Un epilogo terribile, arrivato dopo un anno di persecuzioni e minacce. Una donna giovedì pomeriggio è stata brutalmente aggredito dall'uomo, un tunisino di 38 anni, che da circa un anno la perseguitava. Dopo averla stesa con una testata in pieno viso il persecutore le ha sfregiato il viso con una lametta. Questa la vendetta per il suo rifiuto ad intrattenere una relazione. I due si erano conosciuti casualmente nella sala d'aspetto di un professionista, qualche parola per passare il tempo, qualche risata e quello scambio di numeri di telefono che sarà fatale per la donna. Da quel giorno infatti comincia ad essere tempestata di telefonate ad ogni giorno del giorno e della notte, messaggi di morte e minacce di ogni tipo.
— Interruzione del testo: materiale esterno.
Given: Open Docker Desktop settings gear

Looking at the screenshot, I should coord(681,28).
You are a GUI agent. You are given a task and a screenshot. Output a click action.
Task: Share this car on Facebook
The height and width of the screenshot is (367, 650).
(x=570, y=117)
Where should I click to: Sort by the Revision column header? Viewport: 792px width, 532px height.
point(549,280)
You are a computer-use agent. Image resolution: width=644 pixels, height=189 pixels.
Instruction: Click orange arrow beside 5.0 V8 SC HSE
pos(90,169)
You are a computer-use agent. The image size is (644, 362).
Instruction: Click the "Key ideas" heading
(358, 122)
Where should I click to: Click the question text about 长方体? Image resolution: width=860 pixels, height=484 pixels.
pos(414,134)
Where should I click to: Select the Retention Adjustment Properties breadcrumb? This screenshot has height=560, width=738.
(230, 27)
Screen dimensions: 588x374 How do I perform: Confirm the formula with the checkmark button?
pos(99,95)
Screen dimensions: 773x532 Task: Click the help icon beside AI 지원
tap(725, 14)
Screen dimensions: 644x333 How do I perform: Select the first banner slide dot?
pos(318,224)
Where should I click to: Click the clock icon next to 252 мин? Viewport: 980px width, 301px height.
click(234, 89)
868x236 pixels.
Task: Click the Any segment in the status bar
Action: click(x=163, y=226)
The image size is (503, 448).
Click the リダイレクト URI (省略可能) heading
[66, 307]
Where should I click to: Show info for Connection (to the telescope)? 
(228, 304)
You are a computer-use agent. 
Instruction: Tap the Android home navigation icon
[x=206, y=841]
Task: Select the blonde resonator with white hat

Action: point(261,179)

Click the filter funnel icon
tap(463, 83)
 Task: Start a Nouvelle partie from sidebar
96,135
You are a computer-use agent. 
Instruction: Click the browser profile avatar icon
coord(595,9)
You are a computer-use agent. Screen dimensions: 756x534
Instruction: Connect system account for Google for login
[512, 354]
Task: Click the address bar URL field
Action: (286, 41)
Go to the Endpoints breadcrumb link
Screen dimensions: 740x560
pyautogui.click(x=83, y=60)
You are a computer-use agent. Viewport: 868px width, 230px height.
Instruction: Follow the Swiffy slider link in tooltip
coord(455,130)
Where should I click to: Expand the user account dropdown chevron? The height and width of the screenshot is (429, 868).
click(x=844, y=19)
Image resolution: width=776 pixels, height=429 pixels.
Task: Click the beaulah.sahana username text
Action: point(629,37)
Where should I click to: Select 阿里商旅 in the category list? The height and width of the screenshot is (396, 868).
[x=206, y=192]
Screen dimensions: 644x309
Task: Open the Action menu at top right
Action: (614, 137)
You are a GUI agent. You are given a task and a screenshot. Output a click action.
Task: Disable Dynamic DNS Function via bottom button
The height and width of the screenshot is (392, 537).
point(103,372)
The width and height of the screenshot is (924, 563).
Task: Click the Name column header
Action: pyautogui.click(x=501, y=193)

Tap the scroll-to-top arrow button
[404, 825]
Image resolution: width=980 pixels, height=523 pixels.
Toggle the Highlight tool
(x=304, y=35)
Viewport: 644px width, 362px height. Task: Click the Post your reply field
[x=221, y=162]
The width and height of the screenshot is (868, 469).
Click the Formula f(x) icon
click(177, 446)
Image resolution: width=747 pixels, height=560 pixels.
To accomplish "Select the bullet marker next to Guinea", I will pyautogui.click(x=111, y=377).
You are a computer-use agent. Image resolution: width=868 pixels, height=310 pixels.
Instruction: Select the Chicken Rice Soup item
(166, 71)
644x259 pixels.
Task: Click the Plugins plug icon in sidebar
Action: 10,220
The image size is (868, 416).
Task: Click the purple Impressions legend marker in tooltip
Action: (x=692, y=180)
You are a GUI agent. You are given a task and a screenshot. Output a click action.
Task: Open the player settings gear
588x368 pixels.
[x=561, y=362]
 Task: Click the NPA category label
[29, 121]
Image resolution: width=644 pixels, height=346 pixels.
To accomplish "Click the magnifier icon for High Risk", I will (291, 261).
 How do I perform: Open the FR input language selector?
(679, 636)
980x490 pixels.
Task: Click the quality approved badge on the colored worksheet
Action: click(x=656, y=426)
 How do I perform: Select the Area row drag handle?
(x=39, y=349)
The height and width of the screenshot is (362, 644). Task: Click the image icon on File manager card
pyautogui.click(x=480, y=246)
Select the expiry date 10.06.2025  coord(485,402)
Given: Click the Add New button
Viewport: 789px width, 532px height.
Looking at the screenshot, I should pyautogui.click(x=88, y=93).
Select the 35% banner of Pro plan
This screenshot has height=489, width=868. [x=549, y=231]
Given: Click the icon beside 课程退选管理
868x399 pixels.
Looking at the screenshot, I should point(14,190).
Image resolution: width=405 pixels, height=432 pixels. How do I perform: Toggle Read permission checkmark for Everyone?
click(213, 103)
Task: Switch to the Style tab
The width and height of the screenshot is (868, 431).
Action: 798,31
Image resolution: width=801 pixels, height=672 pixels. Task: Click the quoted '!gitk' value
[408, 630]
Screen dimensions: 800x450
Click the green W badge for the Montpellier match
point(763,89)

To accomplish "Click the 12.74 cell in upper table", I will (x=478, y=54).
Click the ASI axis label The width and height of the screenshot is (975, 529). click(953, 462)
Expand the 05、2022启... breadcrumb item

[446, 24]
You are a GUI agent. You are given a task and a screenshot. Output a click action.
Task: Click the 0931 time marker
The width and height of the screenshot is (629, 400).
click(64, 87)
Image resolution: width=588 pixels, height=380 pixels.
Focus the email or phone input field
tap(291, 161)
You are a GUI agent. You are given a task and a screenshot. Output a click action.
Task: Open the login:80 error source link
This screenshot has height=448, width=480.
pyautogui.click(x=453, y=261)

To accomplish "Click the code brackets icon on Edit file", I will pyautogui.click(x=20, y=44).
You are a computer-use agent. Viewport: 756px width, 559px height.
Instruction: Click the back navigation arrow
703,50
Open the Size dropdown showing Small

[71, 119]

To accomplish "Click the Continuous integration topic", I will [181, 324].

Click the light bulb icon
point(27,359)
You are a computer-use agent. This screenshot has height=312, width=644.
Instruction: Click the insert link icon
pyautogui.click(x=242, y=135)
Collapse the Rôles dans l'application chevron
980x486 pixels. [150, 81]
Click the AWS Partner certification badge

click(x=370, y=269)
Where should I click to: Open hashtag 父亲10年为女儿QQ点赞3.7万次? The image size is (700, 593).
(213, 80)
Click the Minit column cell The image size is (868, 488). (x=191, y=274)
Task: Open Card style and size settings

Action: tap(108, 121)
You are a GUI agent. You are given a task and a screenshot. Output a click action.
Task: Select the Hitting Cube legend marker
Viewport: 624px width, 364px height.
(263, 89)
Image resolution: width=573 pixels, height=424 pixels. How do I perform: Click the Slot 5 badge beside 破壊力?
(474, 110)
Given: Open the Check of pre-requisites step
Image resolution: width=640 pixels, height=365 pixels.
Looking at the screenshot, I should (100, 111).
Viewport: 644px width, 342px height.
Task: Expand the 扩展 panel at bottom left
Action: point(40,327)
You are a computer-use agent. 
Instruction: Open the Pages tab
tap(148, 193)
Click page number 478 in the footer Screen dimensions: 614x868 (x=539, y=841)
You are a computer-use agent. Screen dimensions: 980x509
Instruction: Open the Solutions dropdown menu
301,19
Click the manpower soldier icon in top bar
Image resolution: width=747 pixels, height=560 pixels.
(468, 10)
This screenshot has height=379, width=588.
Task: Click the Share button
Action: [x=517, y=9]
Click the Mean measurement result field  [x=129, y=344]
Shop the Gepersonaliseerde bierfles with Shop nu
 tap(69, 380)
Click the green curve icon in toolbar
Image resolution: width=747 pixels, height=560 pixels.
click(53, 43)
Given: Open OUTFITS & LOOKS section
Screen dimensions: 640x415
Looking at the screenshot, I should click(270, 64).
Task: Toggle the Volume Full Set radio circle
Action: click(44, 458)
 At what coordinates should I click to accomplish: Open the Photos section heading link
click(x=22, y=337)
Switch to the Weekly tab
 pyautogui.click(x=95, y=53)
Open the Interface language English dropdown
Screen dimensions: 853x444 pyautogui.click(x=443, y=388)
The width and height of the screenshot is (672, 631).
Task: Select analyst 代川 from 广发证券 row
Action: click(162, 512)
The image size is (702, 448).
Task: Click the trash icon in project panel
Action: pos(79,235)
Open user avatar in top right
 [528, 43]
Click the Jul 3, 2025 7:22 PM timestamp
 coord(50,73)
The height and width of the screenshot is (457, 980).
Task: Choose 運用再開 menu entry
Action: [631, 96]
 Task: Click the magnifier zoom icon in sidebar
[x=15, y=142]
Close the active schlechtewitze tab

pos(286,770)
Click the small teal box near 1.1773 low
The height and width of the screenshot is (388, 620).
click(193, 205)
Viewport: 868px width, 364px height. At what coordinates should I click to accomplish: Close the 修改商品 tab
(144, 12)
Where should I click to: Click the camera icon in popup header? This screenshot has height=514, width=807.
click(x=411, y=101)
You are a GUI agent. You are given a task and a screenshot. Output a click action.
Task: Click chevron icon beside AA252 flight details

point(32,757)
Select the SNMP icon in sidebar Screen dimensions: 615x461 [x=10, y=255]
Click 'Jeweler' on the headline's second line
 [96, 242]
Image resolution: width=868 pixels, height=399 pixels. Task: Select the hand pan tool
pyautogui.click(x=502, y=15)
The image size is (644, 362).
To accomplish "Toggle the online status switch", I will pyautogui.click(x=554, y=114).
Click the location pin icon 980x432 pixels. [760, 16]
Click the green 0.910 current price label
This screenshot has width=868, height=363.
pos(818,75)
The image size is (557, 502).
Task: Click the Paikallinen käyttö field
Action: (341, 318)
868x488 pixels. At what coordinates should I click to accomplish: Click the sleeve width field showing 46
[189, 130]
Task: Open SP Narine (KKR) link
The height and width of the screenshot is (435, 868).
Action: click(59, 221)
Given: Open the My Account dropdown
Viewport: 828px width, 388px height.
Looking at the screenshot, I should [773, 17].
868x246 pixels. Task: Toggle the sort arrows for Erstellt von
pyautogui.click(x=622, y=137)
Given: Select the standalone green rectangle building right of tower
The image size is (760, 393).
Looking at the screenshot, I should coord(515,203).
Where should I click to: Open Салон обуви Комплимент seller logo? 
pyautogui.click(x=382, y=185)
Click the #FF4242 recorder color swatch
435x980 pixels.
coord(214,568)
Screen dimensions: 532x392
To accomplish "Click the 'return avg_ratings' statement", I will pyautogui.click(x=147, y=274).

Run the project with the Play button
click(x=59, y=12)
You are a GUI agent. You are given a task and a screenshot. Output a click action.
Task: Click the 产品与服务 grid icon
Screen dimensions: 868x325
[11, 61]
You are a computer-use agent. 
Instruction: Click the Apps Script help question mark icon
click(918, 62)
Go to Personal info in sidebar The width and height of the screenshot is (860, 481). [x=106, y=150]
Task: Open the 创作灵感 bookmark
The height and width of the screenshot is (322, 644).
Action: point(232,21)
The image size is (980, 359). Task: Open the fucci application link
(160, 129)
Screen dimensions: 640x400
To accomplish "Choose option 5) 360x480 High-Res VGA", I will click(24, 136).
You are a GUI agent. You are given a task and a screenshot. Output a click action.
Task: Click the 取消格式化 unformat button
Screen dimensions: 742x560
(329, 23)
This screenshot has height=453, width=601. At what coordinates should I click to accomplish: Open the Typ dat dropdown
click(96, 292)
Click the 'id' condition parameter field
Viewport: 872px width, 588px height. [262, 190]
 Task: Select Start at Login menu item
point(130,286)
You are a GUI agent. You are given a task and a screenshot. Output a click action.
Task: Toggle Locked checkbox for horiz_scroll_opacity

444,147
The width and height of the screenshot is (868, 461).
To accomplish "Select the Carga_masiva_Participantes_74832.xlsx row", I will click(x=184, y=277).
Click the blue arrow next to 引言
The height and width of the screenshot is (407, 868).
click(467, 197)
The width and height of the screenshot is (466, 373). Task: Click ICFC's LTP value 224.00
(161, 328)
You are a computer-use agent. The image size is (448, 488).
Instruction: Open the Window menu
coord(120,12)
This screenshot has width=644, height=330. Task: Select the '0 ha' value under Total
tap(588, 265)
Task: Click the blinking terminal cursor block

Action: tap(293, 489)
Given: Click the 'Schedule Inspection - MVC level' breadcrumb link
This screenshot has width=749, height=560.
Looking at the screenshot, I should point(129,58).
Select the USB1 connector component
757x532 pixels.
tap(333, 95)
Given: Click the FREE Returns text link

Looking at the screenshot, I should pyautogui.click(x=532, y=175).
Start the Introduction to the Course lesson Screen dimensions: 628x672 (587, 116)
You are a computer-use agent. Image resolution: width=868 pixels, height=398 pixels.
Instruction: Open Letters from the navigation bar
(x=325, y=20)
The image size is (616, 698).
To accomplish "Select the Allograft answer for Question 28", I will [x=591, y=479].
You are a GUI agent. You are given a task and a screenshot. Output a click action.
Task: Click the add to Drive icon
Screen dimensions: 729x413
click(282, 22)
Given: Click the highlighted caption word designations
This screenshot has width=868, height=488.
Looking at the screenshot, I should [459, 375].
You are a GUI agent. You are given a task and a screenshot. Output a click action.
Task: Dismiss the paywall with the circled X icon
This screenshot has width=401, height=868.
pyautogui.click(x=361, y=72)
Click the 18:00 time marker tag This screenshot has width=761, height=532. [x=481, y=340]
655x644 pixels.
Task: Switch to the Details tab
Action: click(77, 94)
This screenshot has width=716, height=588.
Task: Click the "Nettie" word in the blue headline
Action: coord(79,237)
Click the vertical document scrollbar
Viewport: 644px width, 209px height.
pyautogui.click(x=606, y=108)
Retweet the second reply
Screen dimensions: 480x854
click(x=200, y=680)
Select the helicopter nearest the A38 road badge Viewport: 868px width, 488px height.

L'uomo la controlla, la segue è ossessionato da quella donna conosciuta per caso che non vuole saperne di uscire con lui. Così la aspetta in una strada tra Porta Maggiore e Circonvallazione Casilina dove passa abitualmente l'aggredisce e la sfregia. Tutto sotto gli occhi terrorizzati del figlio della donna, che non pago colpisce con un pugno. Soccorsi da un'ambulanza madre e figlio sono stati portati in ospedale dove hanno sporto denuncia. Subito gli agenti del commissariato di Porta Maggiore si sono messi sulle tracce dell'aggressore. L'uomo, identificato come un cittadino marocchino, è stato fermato nella zona di Tor Cervara e arrestato.